The Radiohead album that Thom Yorke wrote for fans: “To be ambitious again”
While they may be considered one of the best bands to come out of Britain, Radiohead was something of a forgotten child in the 1990s.
Largely because of Britpop’s booming popularity, the nuance of the Oxford band fell somewhat deafly on the ears of the public who were otherwise consumed with a bona fide brand of rock and roll. Because there was no mystery over what Oasis was as an outfit, a straightforward rock band delivering anthemic hits a dozen at a time and in the vitality of this new cultural era, that’s all they wanted.
The state of play was different for Radiohead. ‘Creep’ was perhaps the only song you could label as straightforward or anthemic, and even that was pushing it. Their music was instead focused on carving out a little textural niche for themselves, and ultimately created an artistic environment that allowed them to be adaptable in between records. Alternative rock, art rock and even hints of jazz snuggled under the Radiohead umbrella and so made them the more nuanced band of the modern British era.
But as is ever the case with the band’s leader, Thom Yorke, it didn’t take long for him to become bored with his own brand. The very complexity that made them so beloved and a perfect antidote to the bliss ignorance of Britpop was what exhausted him, and so he looked to the source of all musical inspiration as a need to change Radiohead’s sound.
“In all of this, I was influenced by the simplicity of The Beatles,” he said, outlining how they helped him out of a rut. “I’ve moved several times and travelled often, and their albums are the only ones left out of the boxes. In general, I’ve stopped listening to music, massively; I don’t buy records anymore. Listening to Lennon and McCartney’s songs made me think; their music is very direct, but also ambitious.”
This claim came in 2003, when the band were coming off the back of a triumphant run of albums that any musician worth their salt would have wanted to replicate. But instead, it resulted in an album that marked a new era for Yorke and Radiohead.
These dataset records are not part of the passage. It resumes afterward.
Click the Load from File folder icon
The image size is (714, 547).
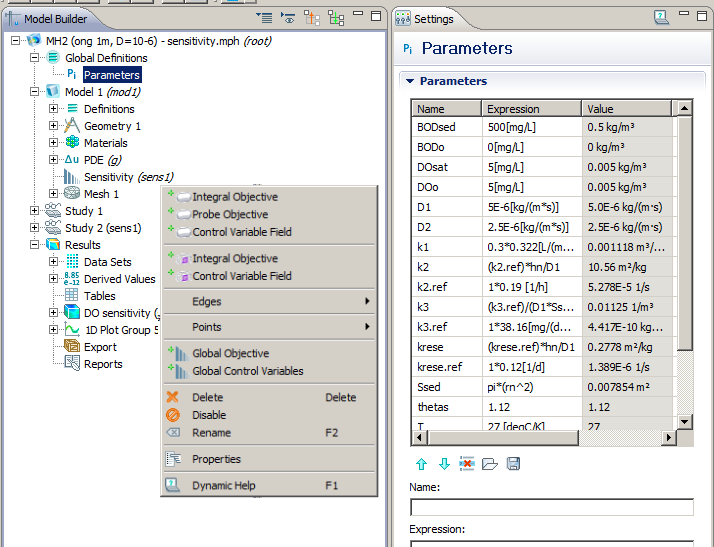(489, 464)
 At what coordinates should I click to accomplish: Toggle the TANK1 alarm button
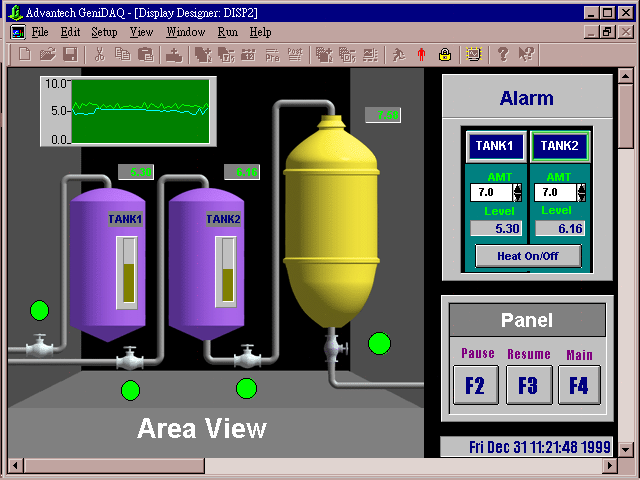pyautogui.click(x=494, y=146)
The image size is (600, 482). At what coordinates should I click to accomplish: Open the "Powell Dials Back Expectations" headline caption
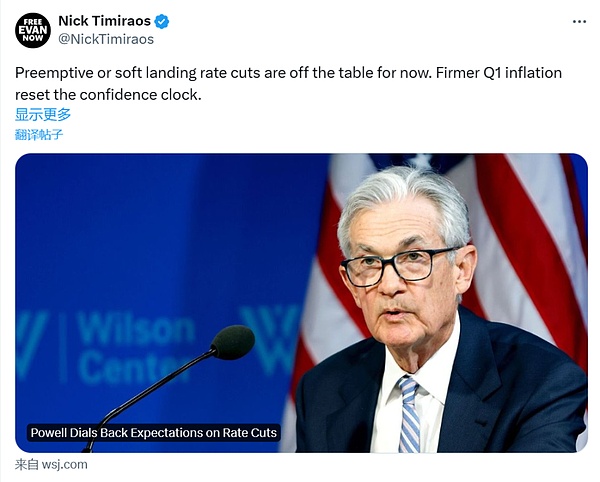click(x=153, y=433)
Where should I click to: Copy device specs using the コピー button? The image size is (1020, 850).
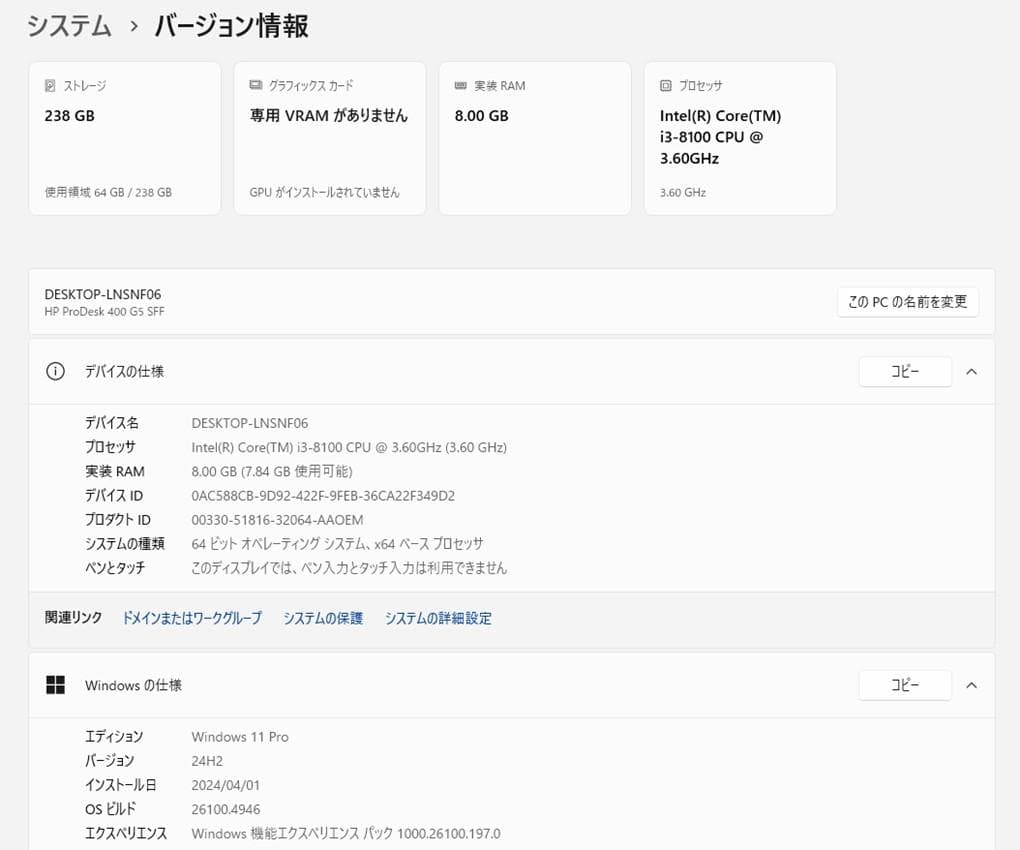tap(904, 371)
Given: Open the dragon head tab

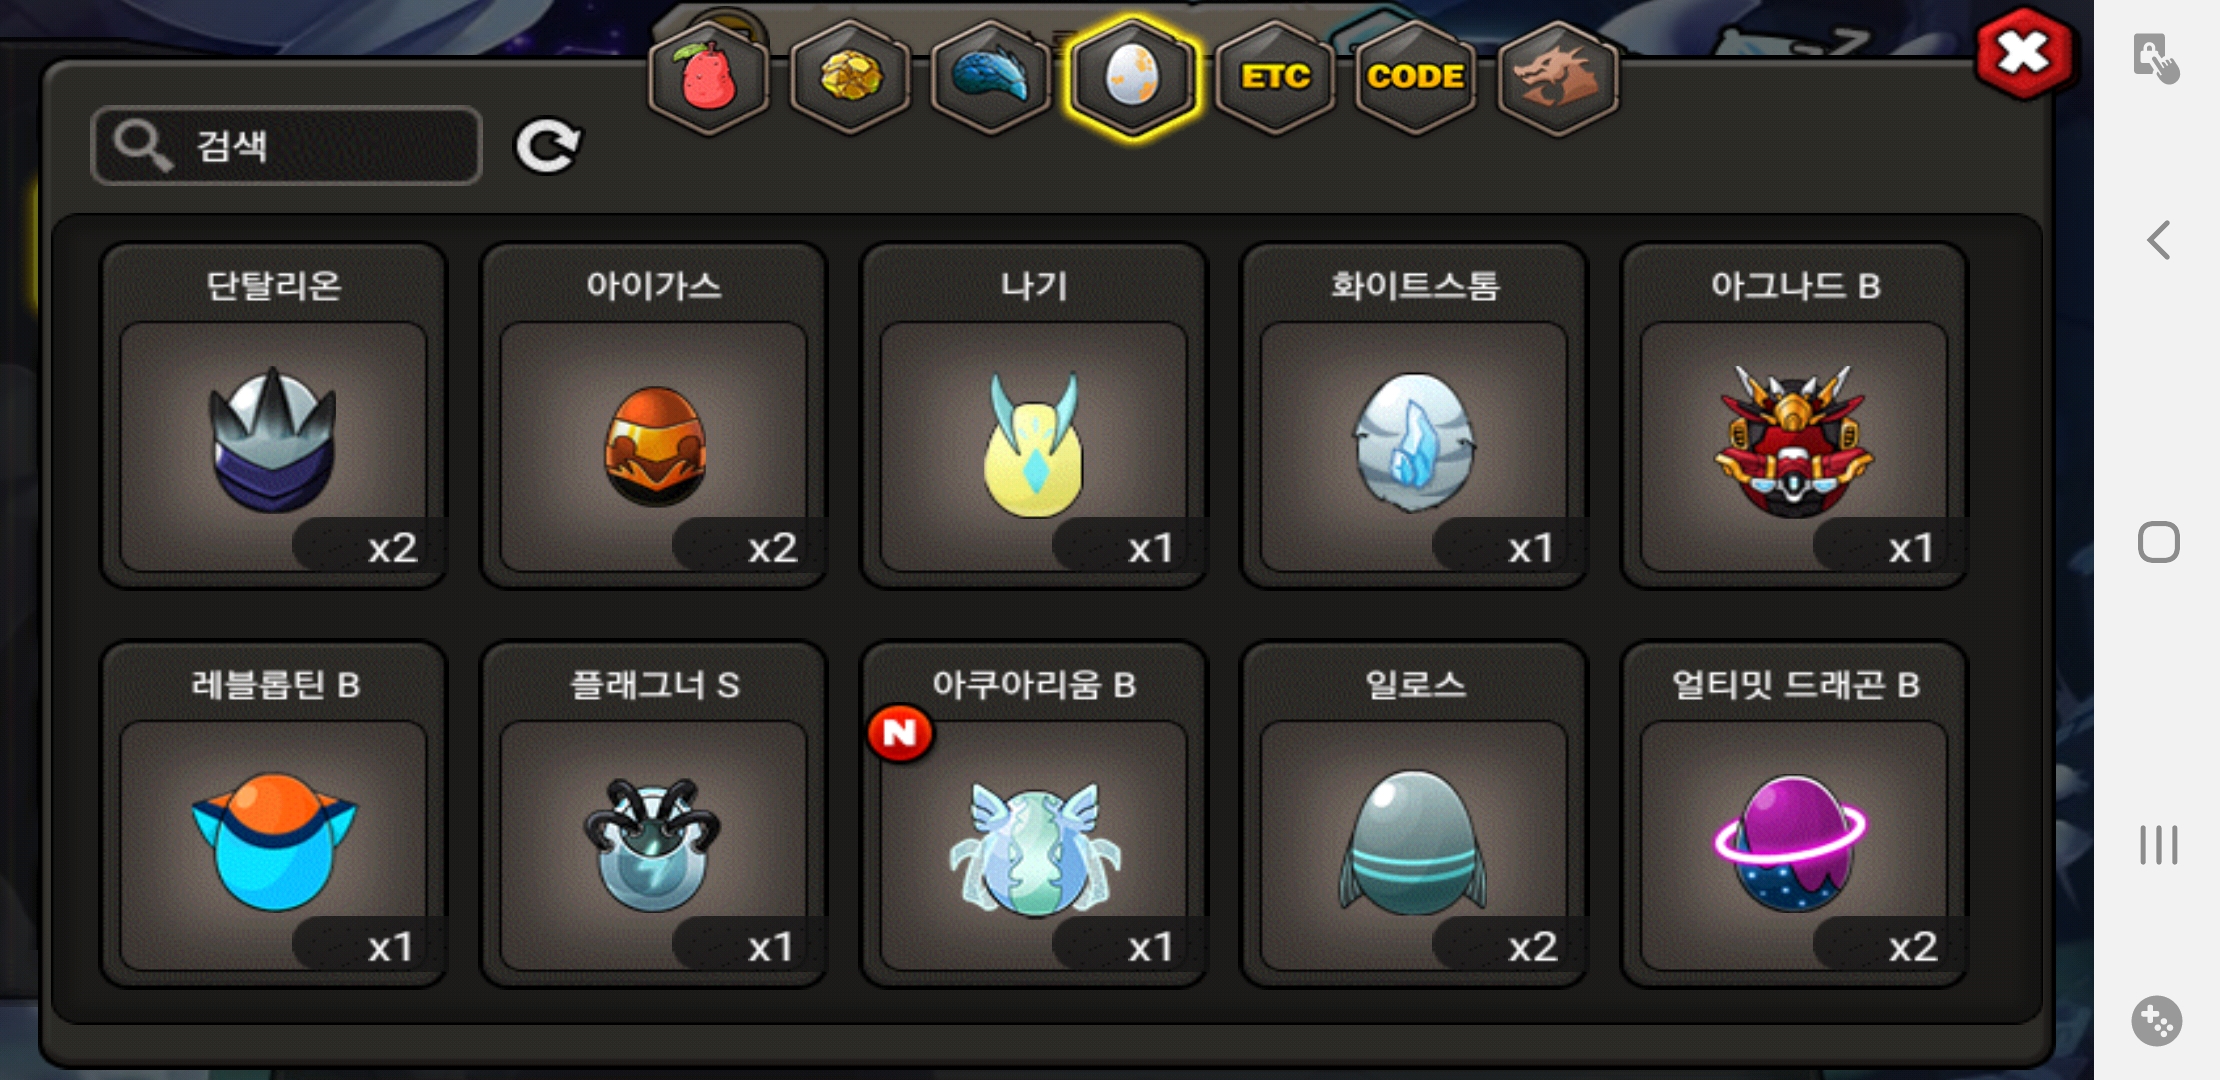Looking at the screenshot, I should coord(1558,78).
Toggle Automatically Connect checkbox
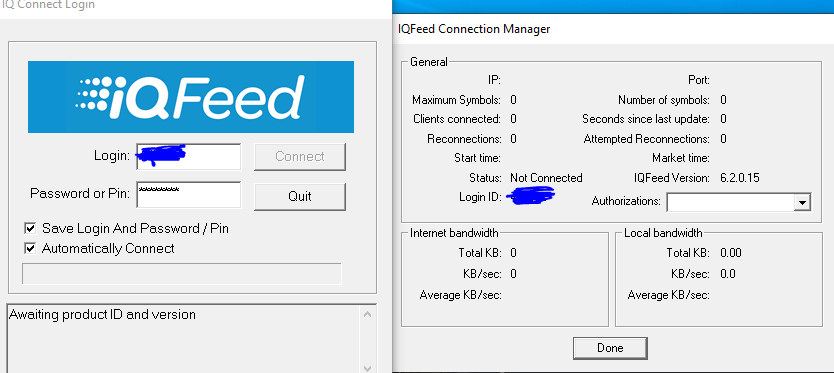Viewport: 834px width, 373px height. click(30, 248)
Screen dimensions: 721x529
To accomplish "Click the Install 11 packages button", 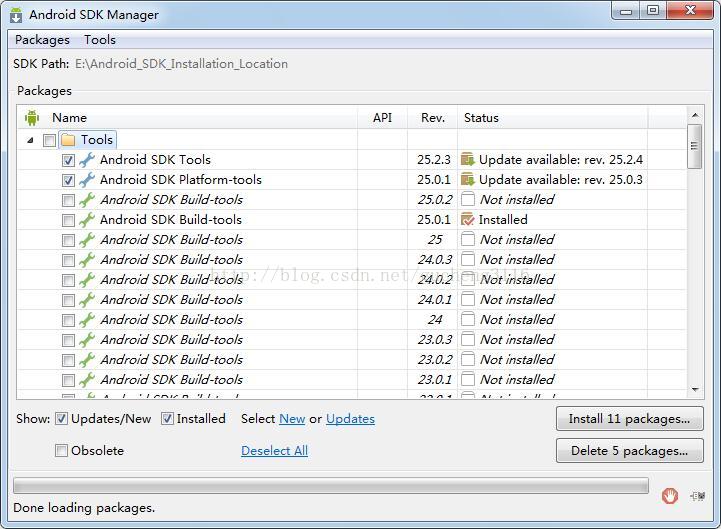I will [x=629, y=419].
He continued, “These qualities had an effect on my attitude when working on Hail to the Thief. It’s not that we wanted to remake The Beatles, but to be ambitious again. I didn’t give a damn about Kid A and Amnesiac, whether anyone listened to them or not; I didn’t care what people thought. This time it’s different. We want Hail… to be heard.”
Ultimately, though, Yorke’s view of his album and The Beatles’ influence on it highlights the very paradox that made Radiohead the band they were. He saw the simplicity in their ambitious musical attempts that no one, certainly not Oasis, could see, and so mistook the entire idea of simplicity.
A rudimentary accessible song was more in the feeling it evoked for Yorke, rather than a simple verse-chorus-verse structure, and so despite his attempts, he continued on making an album of intricacy with Hail to the Thief and only cemented his reputation as a masterful but intricate musician, even further.